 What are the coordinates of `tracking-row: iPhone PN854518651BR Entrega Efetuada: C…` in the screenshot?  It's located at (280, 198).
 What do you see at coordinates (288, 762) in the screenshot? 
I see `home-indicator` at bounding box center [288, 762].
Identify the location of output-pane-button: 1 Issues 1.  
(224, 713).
====
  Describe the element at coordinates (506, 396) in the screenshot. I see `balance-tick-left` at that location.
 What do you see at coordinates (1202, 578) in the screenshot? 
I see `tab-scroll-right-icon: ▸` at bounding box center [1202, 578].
====
### Exercise
Edit the listing lines that begin at the line with "Describe the element" and stop after the line with "center [1202, 578].", putting "What is shown" in place of "What do you see" and leaving everything else the same. Give back only those lines.

### Solution for this problem
  Describe the element at coordinates (506, 396) in the screenshot. I see `balance-tick-left` at that location.
 What is shown at coordinates (1202, 578) in the screenshot? 
I see `tab-scroll-right-icon: ▸` at bounding box center [1202, 578].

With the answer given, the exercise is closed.